* _Exercise 1_
According to the news report on Turkish reinforcements in Syria, how many Syrian soldiers were killed in Monday's confrontation between Turkey and Syria?
* _Exercise 2_
Return, word for word, the passage of the news report on Syria that runs from "BEIRUT (AP) —" up to and including "soldiers were killed.".

* _Text segment_

▶

More Turkish reinforcements in Syria; Russian troops killed

BEIRUT (AP) — Turkey sent more reinforcements into northwestern Syria on Thursday, setting up new positions in an attempt to stop a Syrian government offensive on the last rebel stronghold in the war-tirn country, the media and opposition activists said.

The move came after a rare confrontation between Turkey and Syria on Monday that killed seven Turkish soldiers and a Turkish civilian member of the military, as well as 13 Syrian soldiers.

In Moscow, the Foreign Ministry announced that Russian soldiers have been killed in a northern Syrian province alongside Turkish servicemen, without saying when the incident occurred. The ministry blamed “terrorists” for the deaths, saying that the attacks in Idlib province intensified in January.

“Russian and Turkish military specialists died tragically,” the statement said, without specifying when and how many Russian soldiers were killed.

Moscow and Ankara are on opposite sides of the Syrian civil war — Russia is a main backer of Syrian President Bashar Assad’s forces while Turkey supports insurgents fighting his government.

Syrian troops have been advancing since December into the country’s last rebel stronghold, which spans across the Idlib province and parts of nearby Aleppo region. Turkish troops are deployed in some of those rebel-held areas to monitor an earlier cease-fire that has since collapsed.

◀

* _Stored records_
▶

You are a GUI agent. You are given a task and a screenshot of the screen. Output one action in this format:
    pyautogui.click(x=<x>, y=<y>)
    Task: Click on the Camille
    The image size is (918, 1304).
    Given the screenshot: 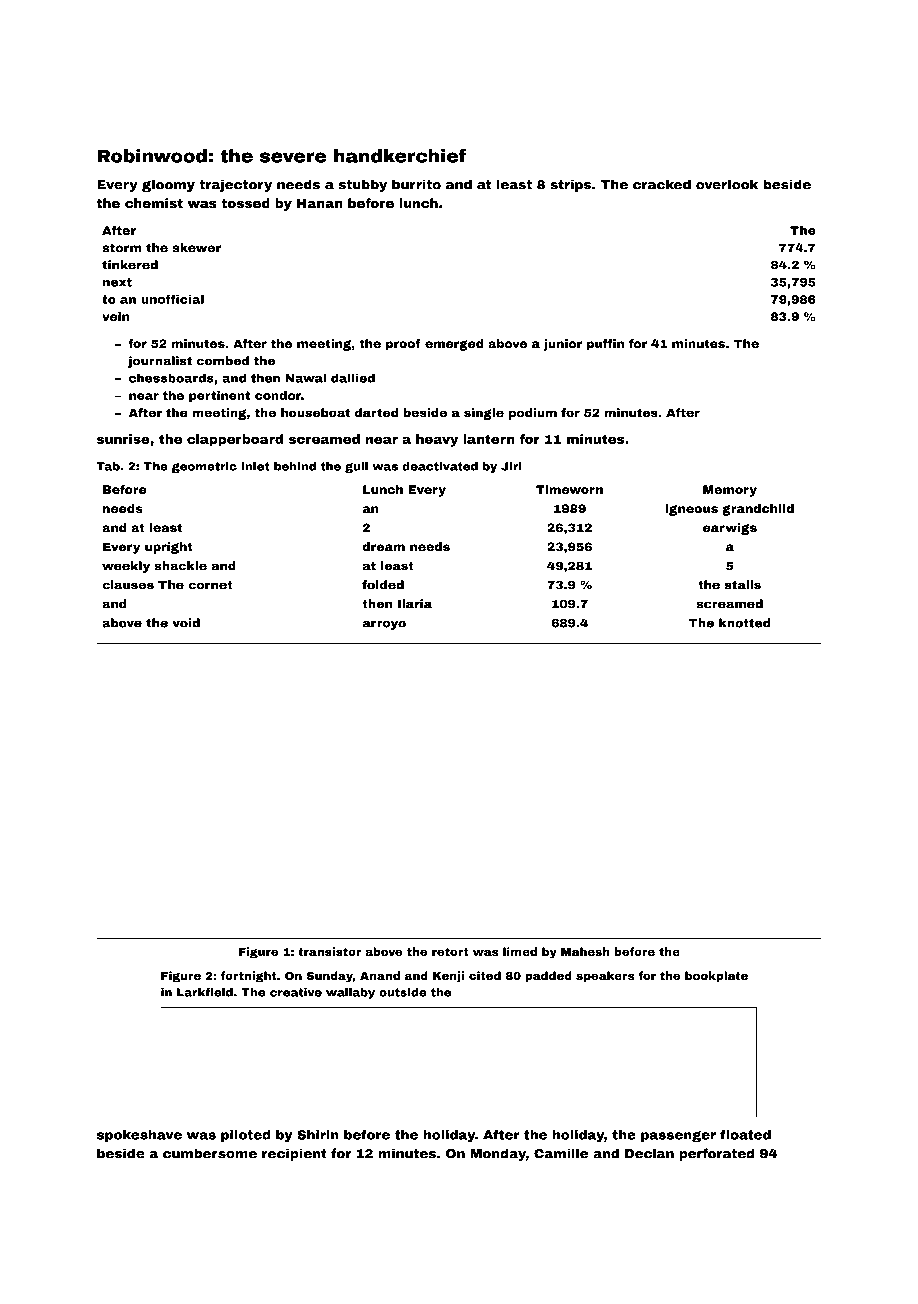 What is the action you would take?
    pyautogui.click(x=561, y=1153)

◀

* _Right answer 1_
Thirteen Syrian soldiers were killed.

* _Right answer 2_
BEIRUT (AP) — Turkey sent more reinforcements into northwestern Syria on Thursday, setting up new positions in an attempt to stop a Syrian government offensive on the last rebel stronghold in the war-tirn country, the media and opposition activists said.

The move came after a rare confrontation between Turkey and Syria on Monday that killed seven Turkish soldiers and a Turkish civilian member of the military, as well as 13 Syrian soldiers.

In Moscow, the Foreign Ministry announced that Russian soldiers have been killed in a northern Syrian province alongside Turkish servicemen, without saying when the incident occurred. The ministry blamed “terrorists” for the deaths, saying that the attacks in Idlib province intensified in January.

“Russian and Turkish military specialists died tragically,” the statement said, without specifying when and how many Russian soldiers were killed.